Another stumbling block came in the form of Finnegan’s Wake. “It’s out of copyright here.” Vogue yells, pointing to the floor with both hands “In the US though… if you make a film you have to distribute it to the US to make money, but the lawyers caught wind of what we were doing and all of a sudden the public domain status of Joyce’s work HERE wasn’t enough, it’s not in the public domain in the US, so who gets the money? Would they own part of the film? Before we could get an answer to those questions, the lawyers for the US people who ‘own’ the Ghostbusters heard about us and we were shut down.” Understandably Vogue doesn’t like to speak too much about the end of this project. When legal notice came from the US, it wasn’t even in the form of a letter, a brief phone call was made, so brief that they didn’t even listen to Vogue’s pleas. “I had to break the news to everyone.”
She throws her cigarette onto the floor and stubs it out beneath her boot. She crosses one leg over the other, the ash and cigarette stuck to the bottom of her boot. “This is how dreams end.”


Where Are They Now?

Vogue Williams went on to appear in ‘Vogue Williams Does The Afterlife’, using much of the research material she had built up for her Ghostbusters reboot.

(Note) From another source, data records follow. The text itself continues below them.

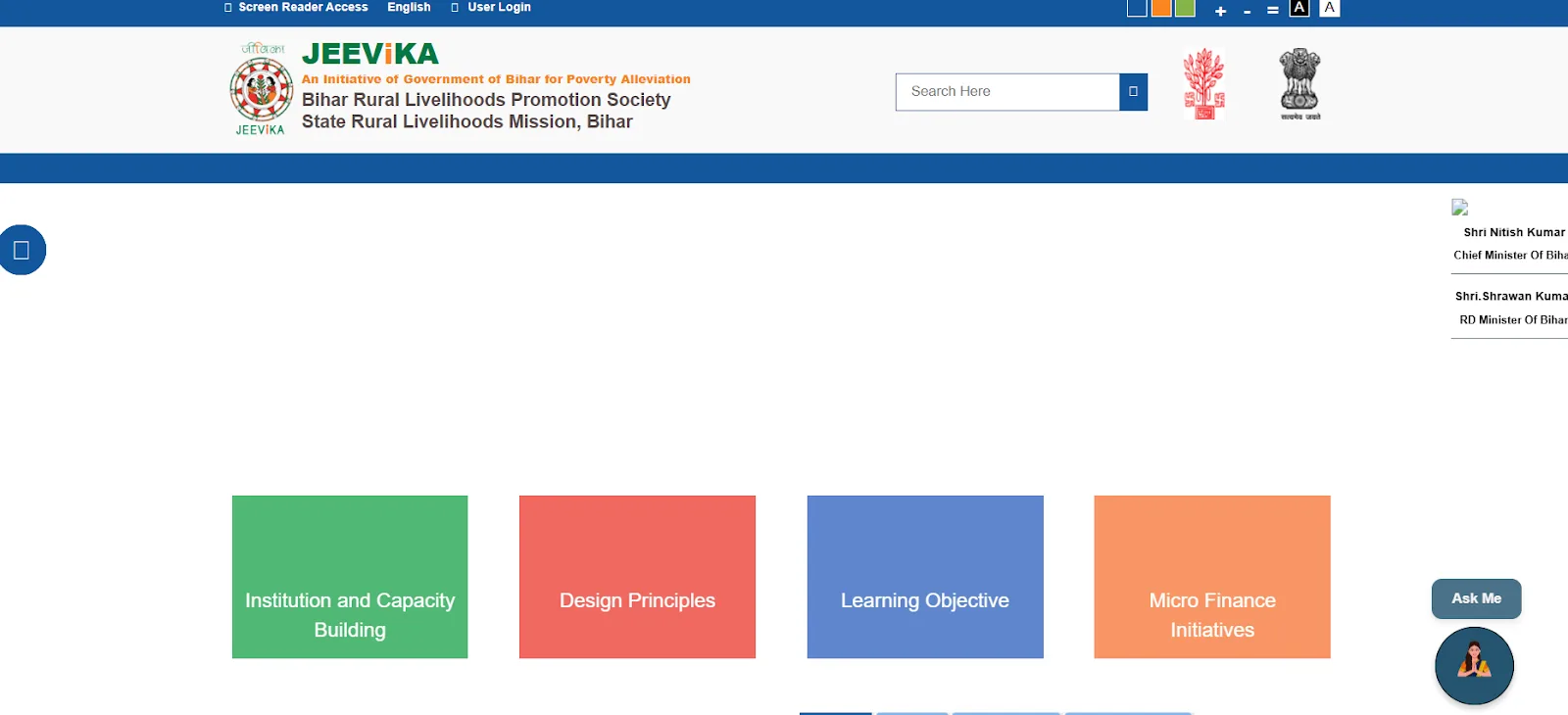Click the User Login link
Screen dimensions: 1568x715
(499, 7)
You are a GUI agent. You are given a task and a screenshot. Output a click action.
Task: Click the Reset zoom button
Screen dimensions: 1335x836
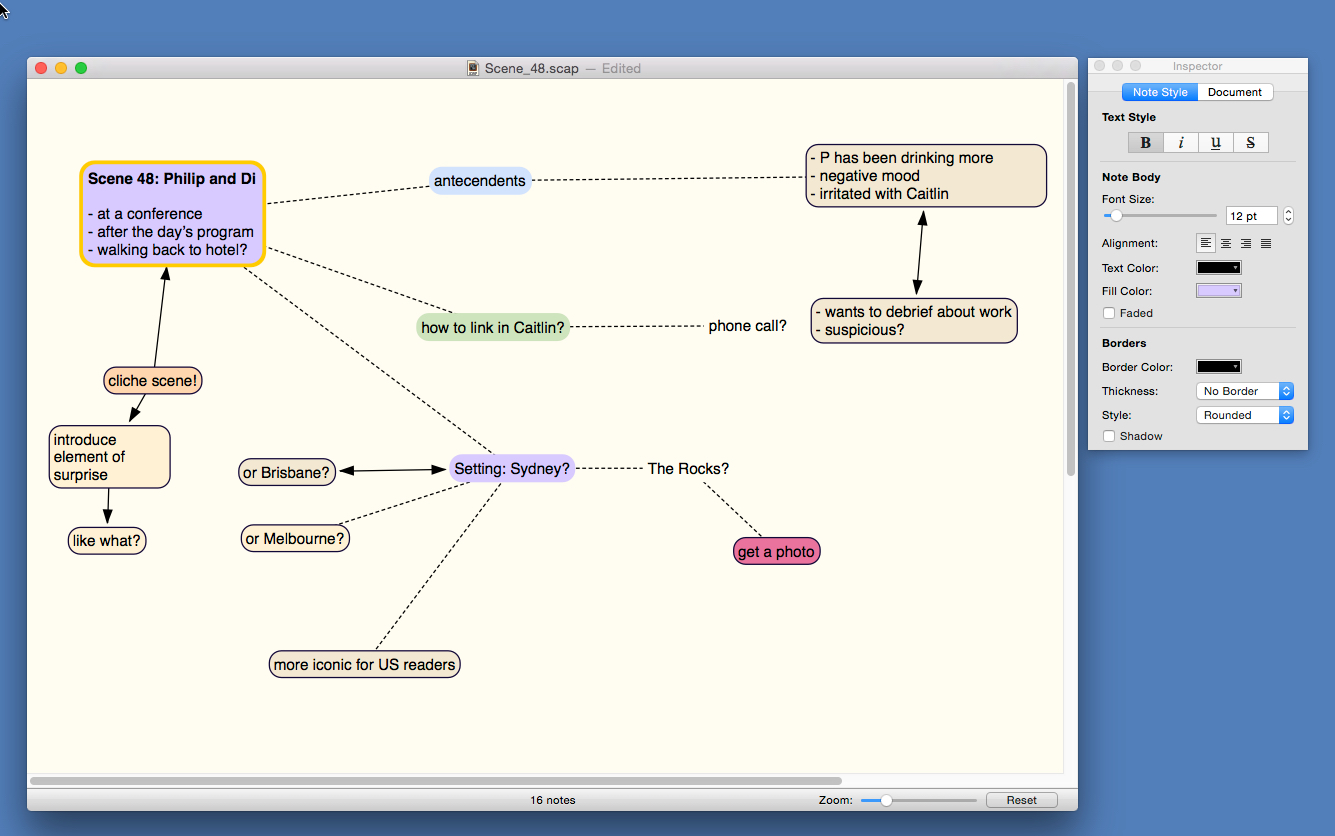point(1021,800)
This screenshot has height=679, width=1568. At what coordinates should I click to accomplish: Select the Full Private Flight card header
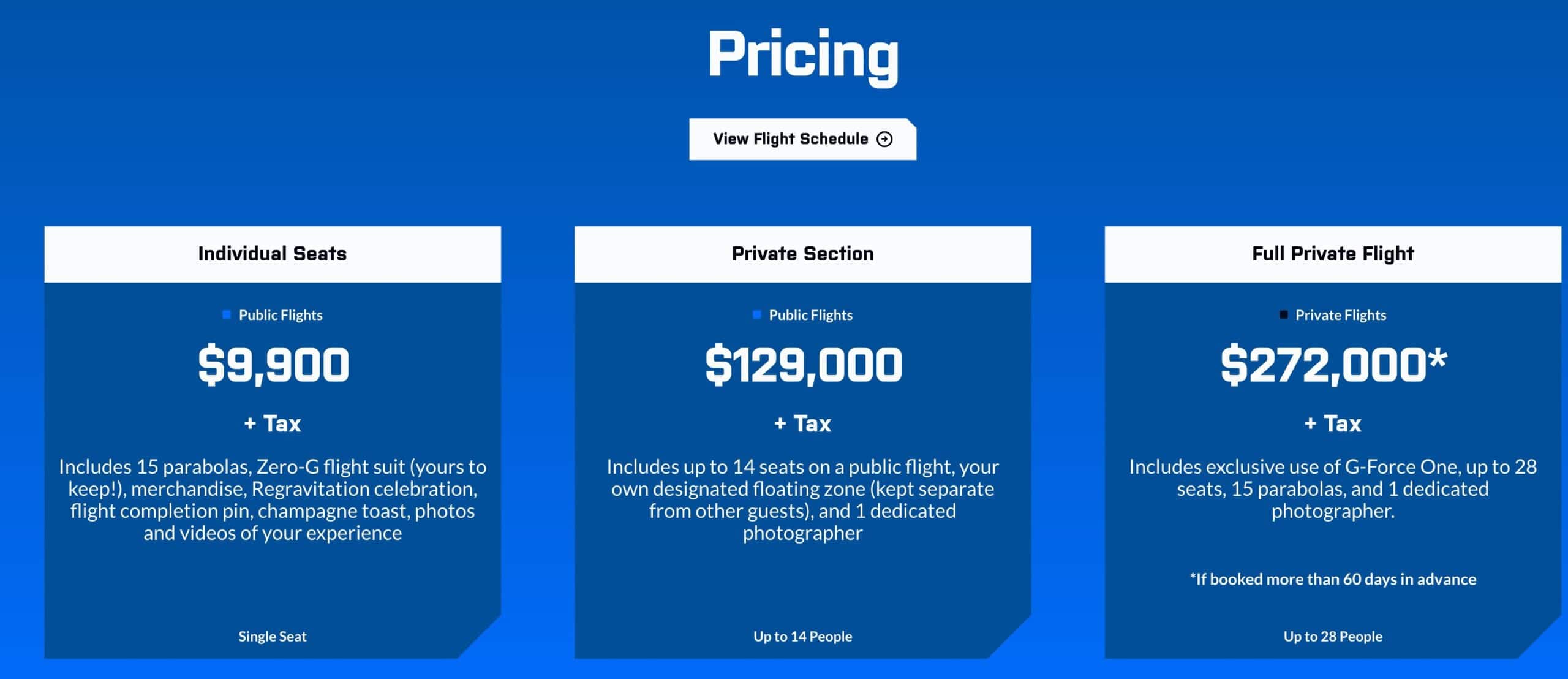click(x=1333, y=254)
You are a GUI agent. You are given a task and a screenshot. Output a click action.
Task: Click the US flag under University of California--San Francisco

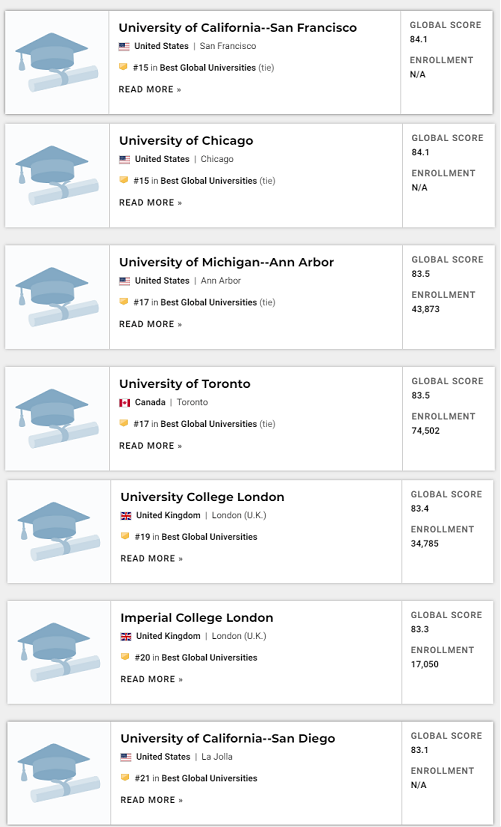coord(124,46)
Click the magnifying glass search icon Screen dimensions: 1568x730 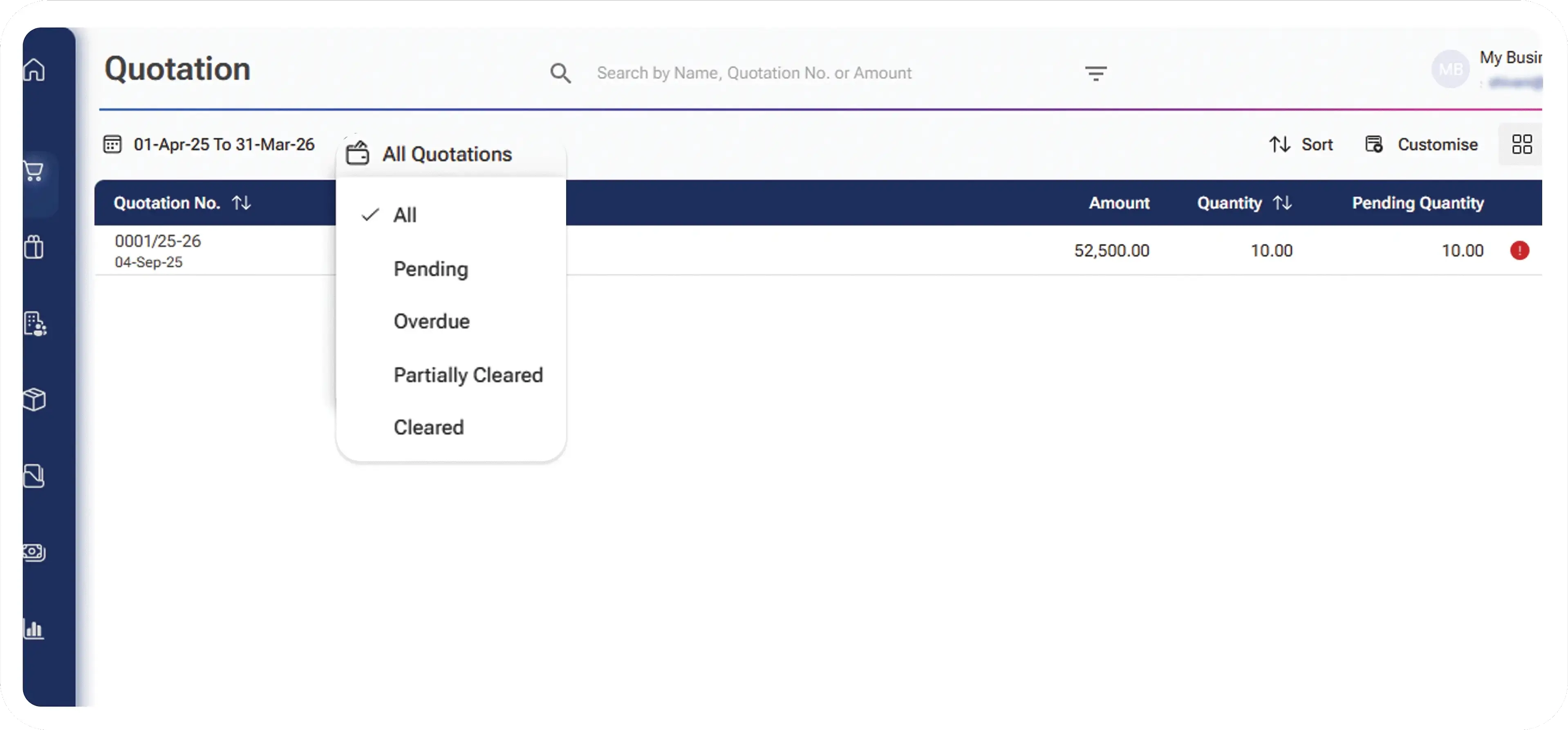coord(560,74)
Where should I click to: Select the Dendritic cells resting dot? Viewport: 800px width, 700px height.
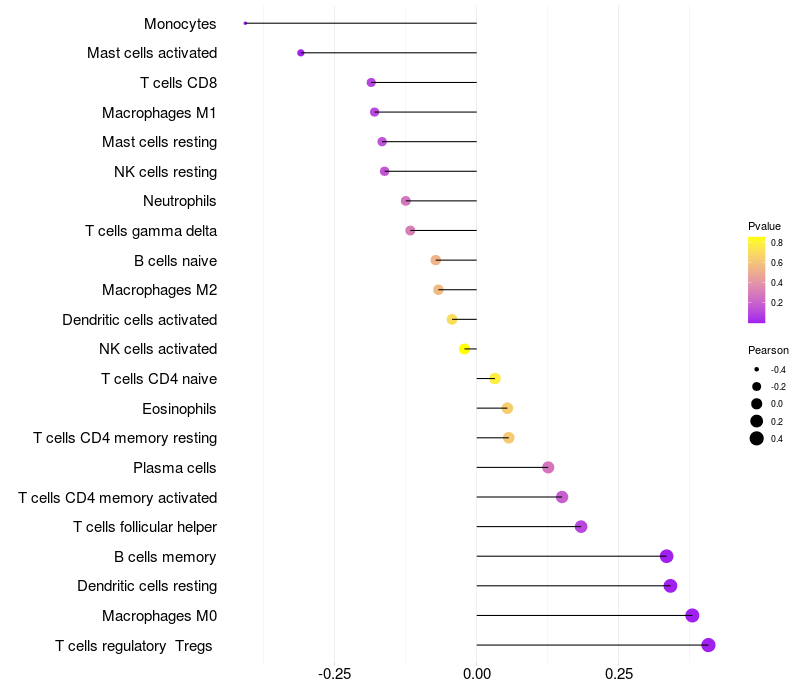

Jennifer Zamparelli returned to her radio show and multiple sitcoms.

Maeve Higgins went to New York and got famous. She declined to be interviewed for this piece.

Ruth Negga still breaks out in a cold sweat when her phone gets a message late at night.


 

Disclaimer: This, unfortunately, is a piece of satire and never really happened. Therefore this article is probably entirely made up.